**Stated goal:** Can you reproduce, word for word, the lines of the material from the line containing "You are a computer-use" through the end, inclusive, leaving out any pictures?

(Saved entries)
···

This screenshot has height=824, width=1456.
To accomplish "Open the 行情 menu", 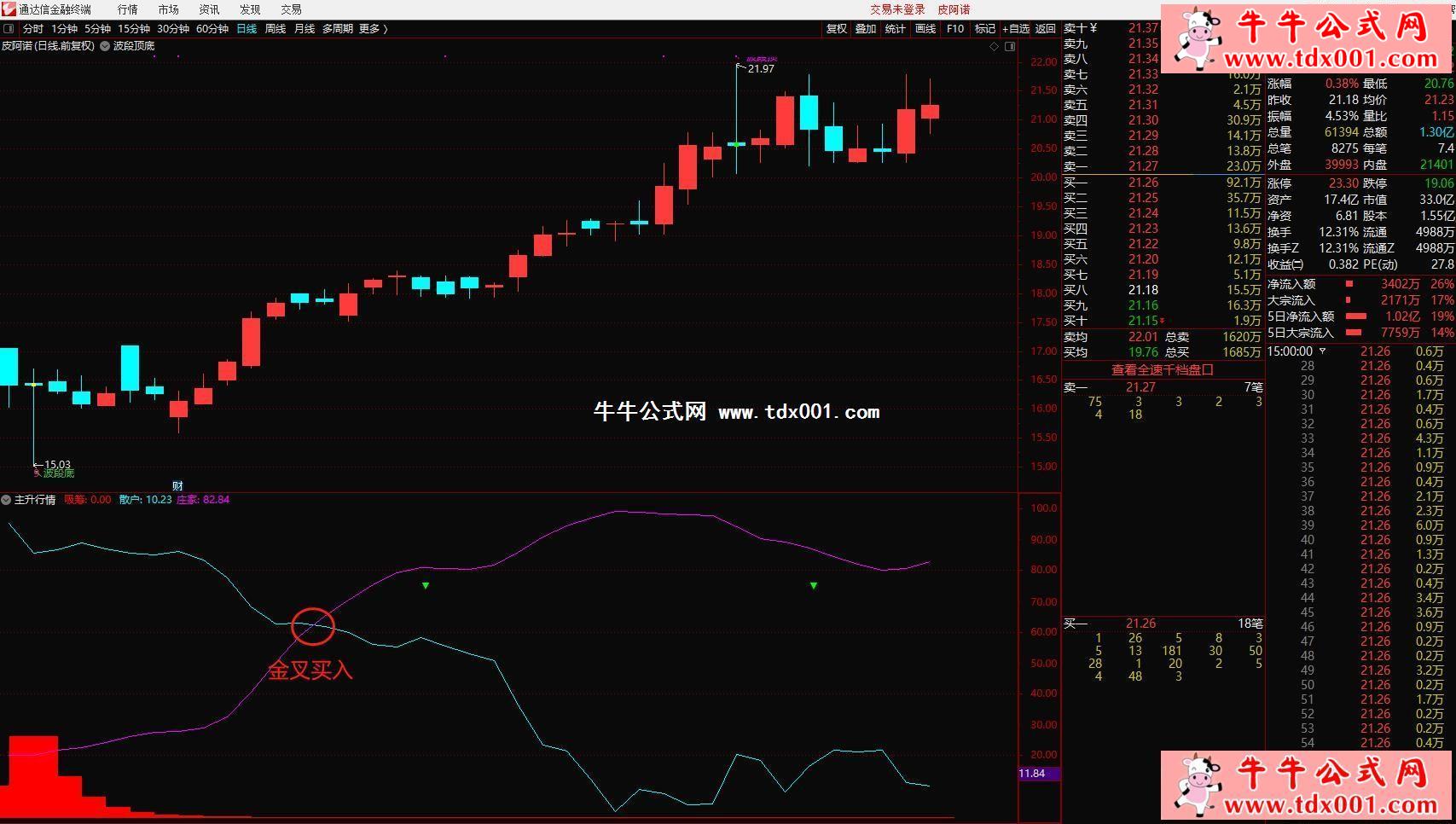I will point(128,9).
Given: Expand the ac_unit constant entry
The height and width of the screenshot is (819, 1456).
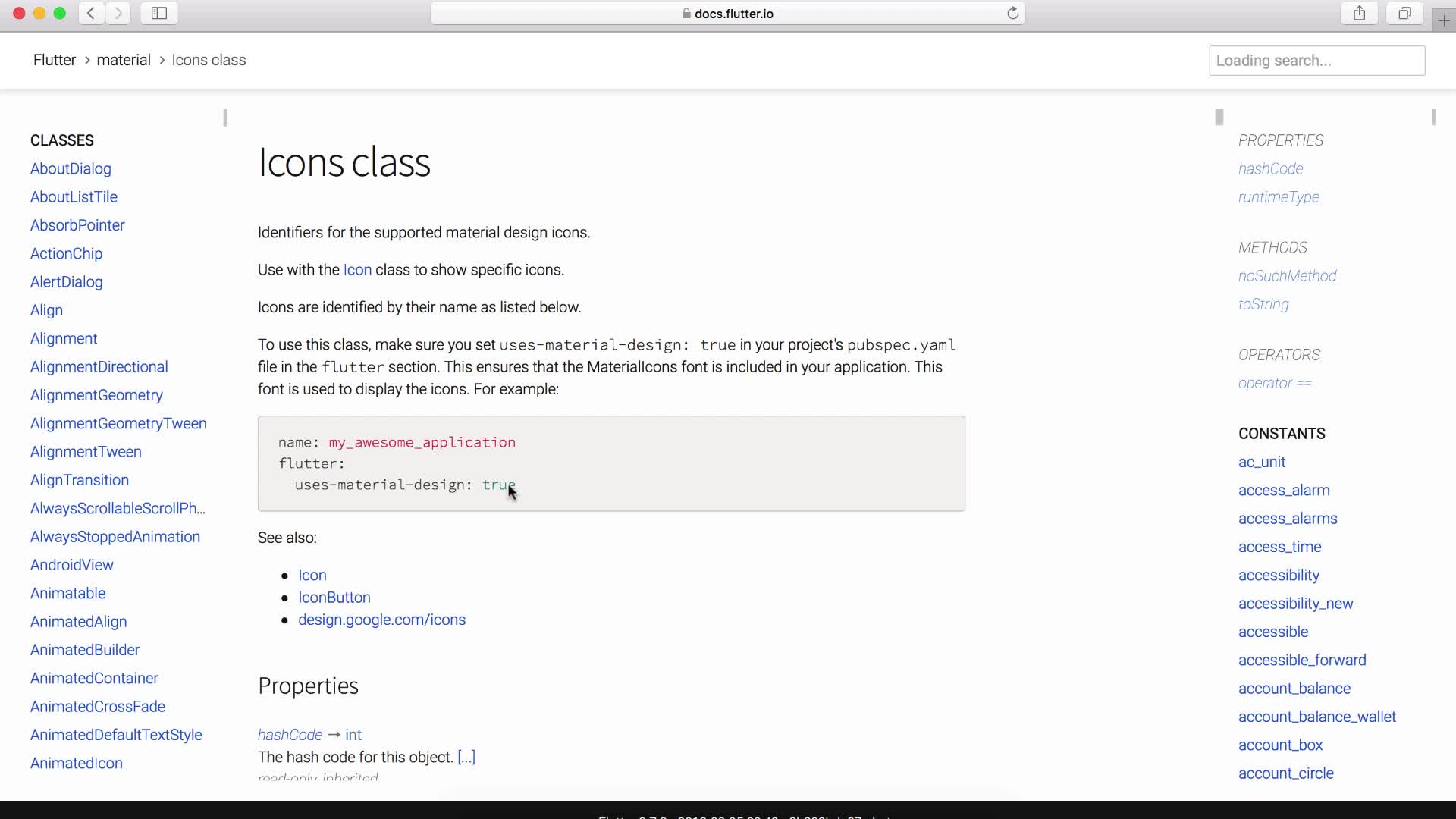Looking at the screenshot, I should [1262, 461].
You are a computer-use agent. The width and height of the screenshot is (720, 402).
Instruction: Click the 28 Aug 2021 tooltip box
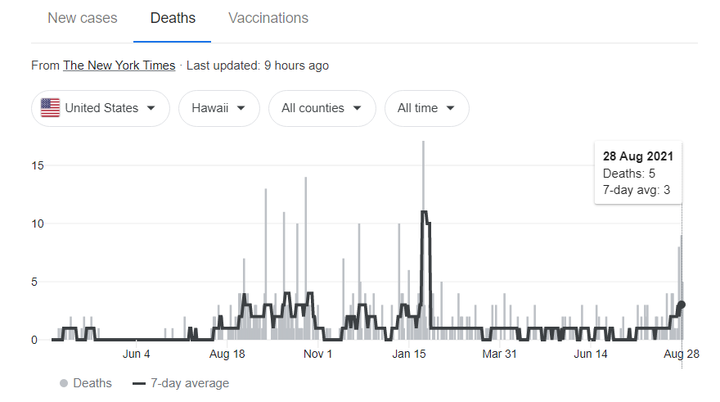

···

**Response to the exercise:**
You are a computer-use agent. The width and height of the screenshot is (720, 402).
Instruction: Click the 28 Aug 2021 tooltip box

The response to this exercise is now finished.